Three brand-new works have just been finished for The Dowse. Secret Agents are carved, draped shrouds with little bits of animals poking out. There were supposed to be four, but, says the artist, “one of them is going into my follow-up show, Dodd’s Duds.” That’s at least 20 hours’ work, she estimates, that will be pulled apart or reconfigured because “so often a piece can get dis-made after it’s been made”.
Carving is an exhilarating process: “I almost feel like I’m hunting the animal. I’ve got this blank wood or bone or whatever and I’ve got to find the animal within. I might think I’m carving a bear but then it starts looking like a cat and then, oh no, I’ve taken that bit off and now it looks like a dog. You’re sort of skirting along the evolutionary tree.”

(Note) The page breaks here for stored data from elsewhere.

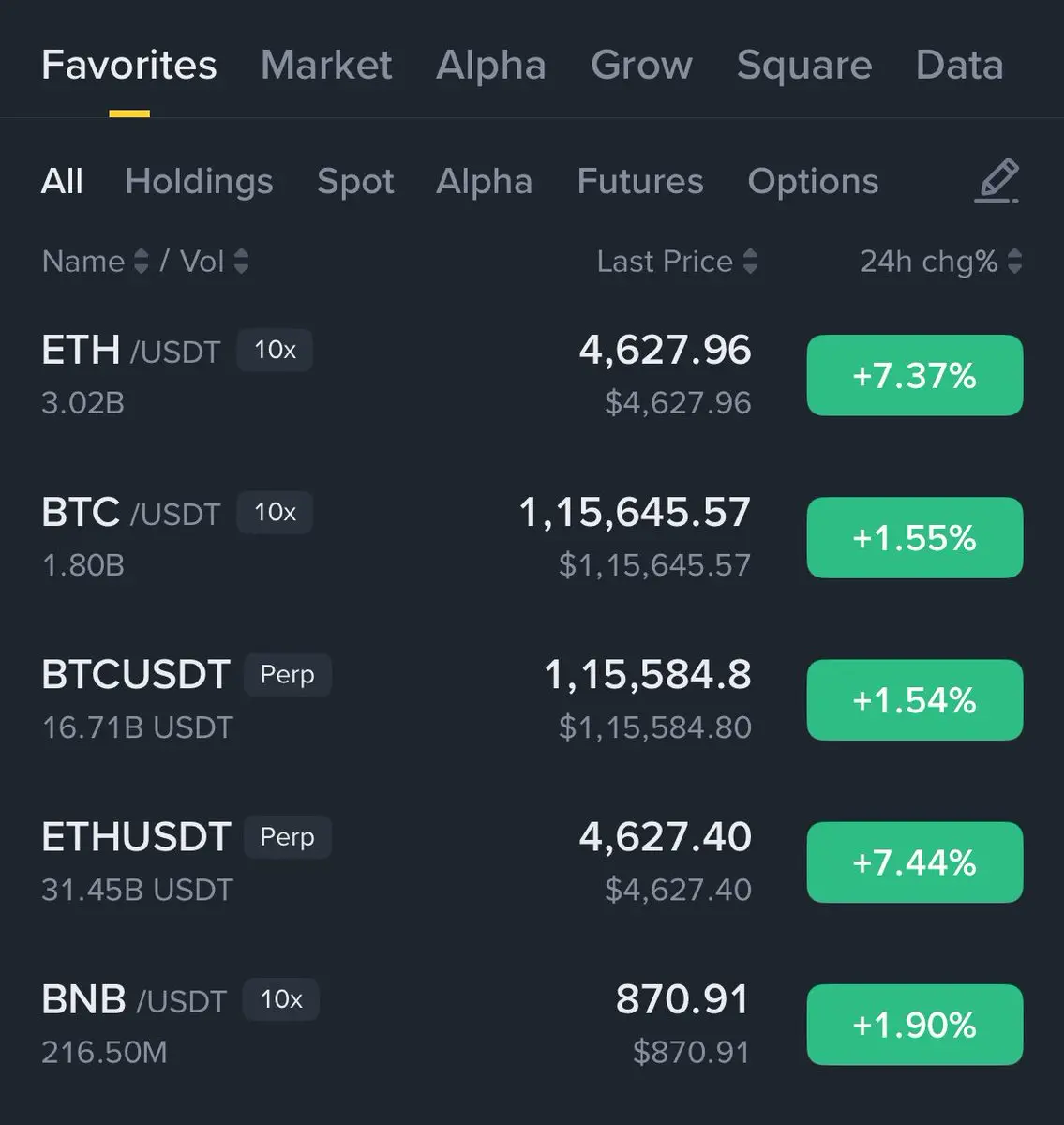This screenshot has width=1064, height=1125.
Task: Sort by Vol arrows
Action: 241,261
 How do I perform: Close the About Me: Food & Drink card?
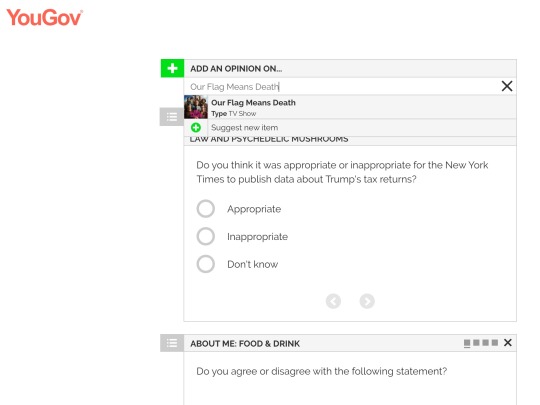pos(507,343)
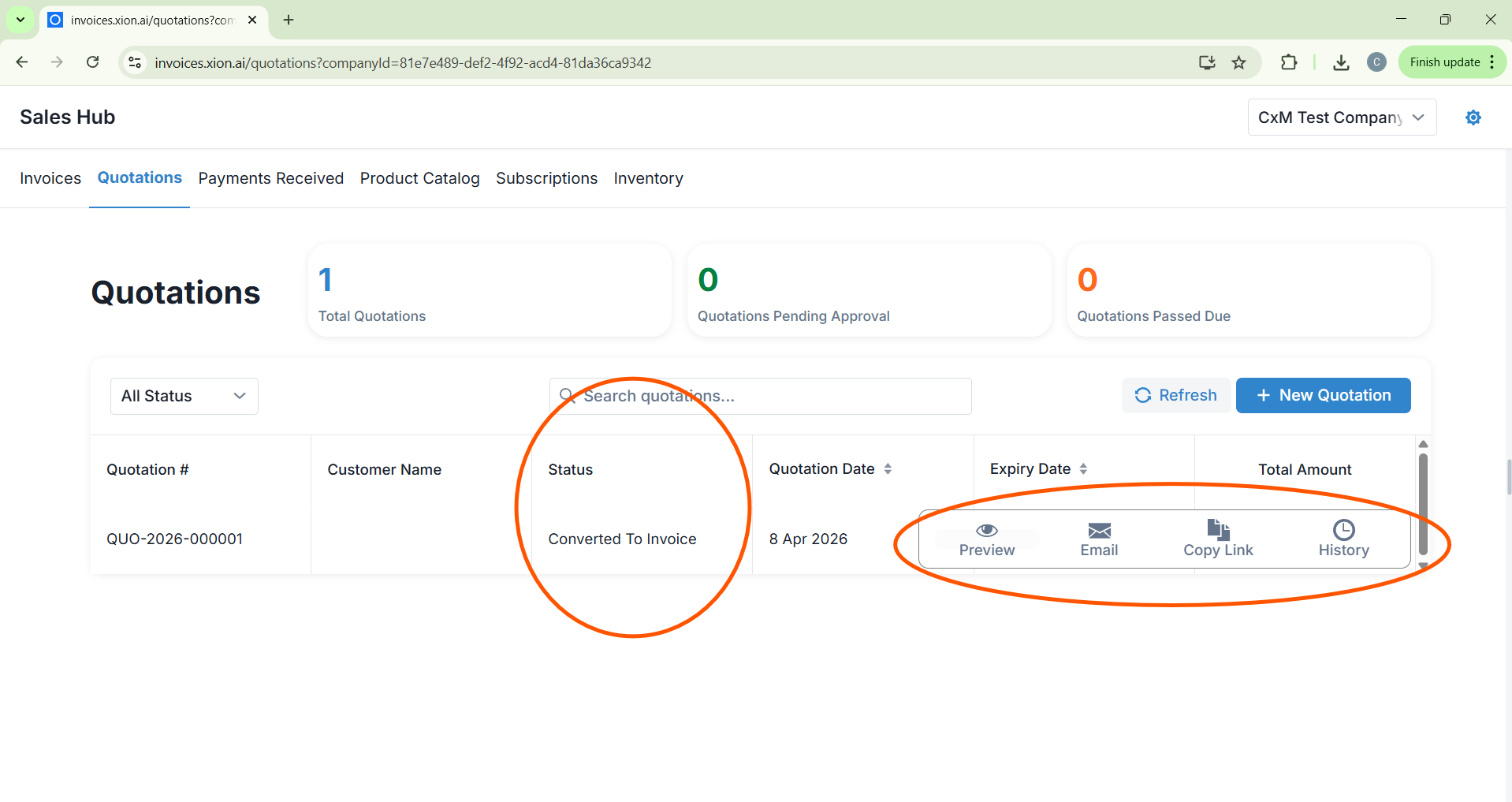This screenshot has height=802, width=1512.
Task: Bookmark page with the star icon
Action: [x=1239, y=62]
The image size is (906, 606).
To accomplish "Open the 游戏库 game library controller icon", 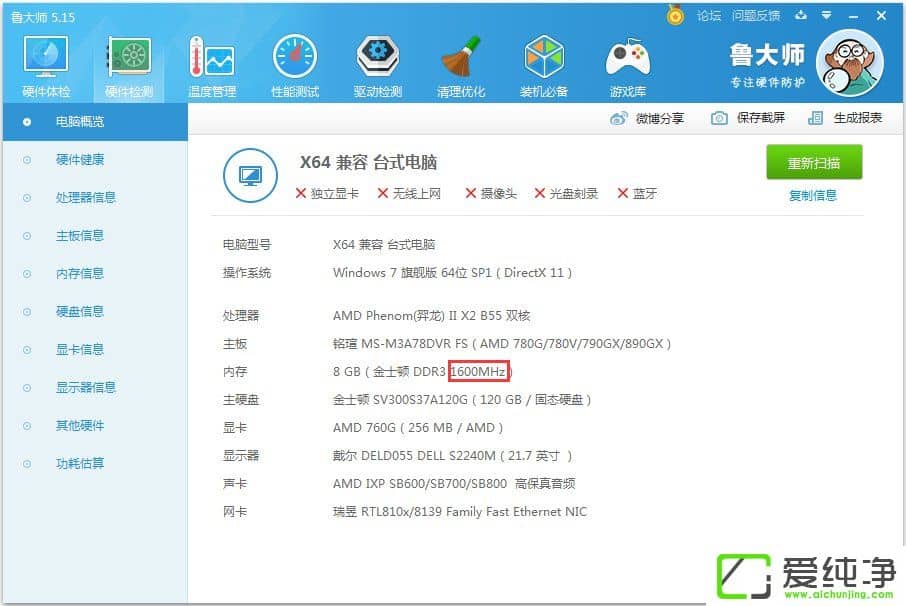I will tap(627, 64).
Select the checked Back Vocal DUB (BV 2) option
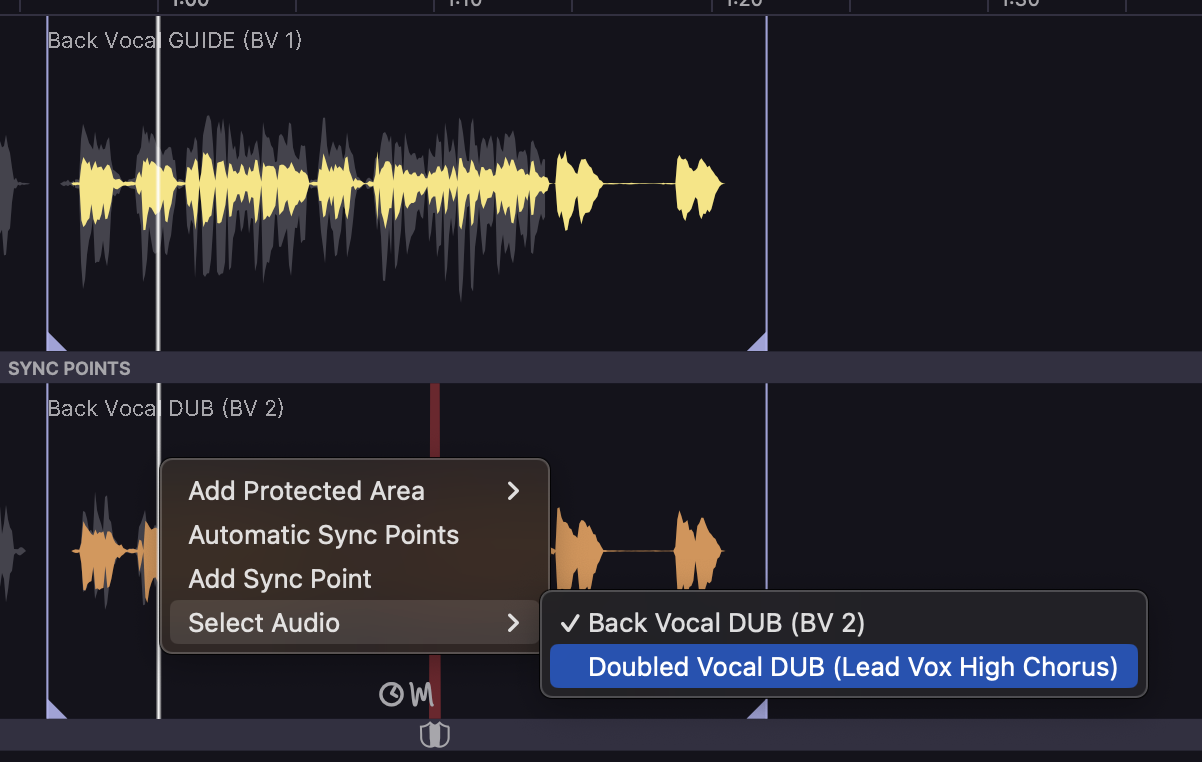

She likes to err on the side of ugly, concerned her work might be construed as “cute”. In her Dunedin workshop (she moved home a few years back to be closer to family) she maps ideas in a workbook and makes art on a small, kitset work bench created by a furniture-maker friend. In this room, interesting is more important than beautiful.
“You have to slightly undermine things or f*** things up in some way ... most things I do tend to have a slight sort of ugliness about them. They have to have an intrigue.”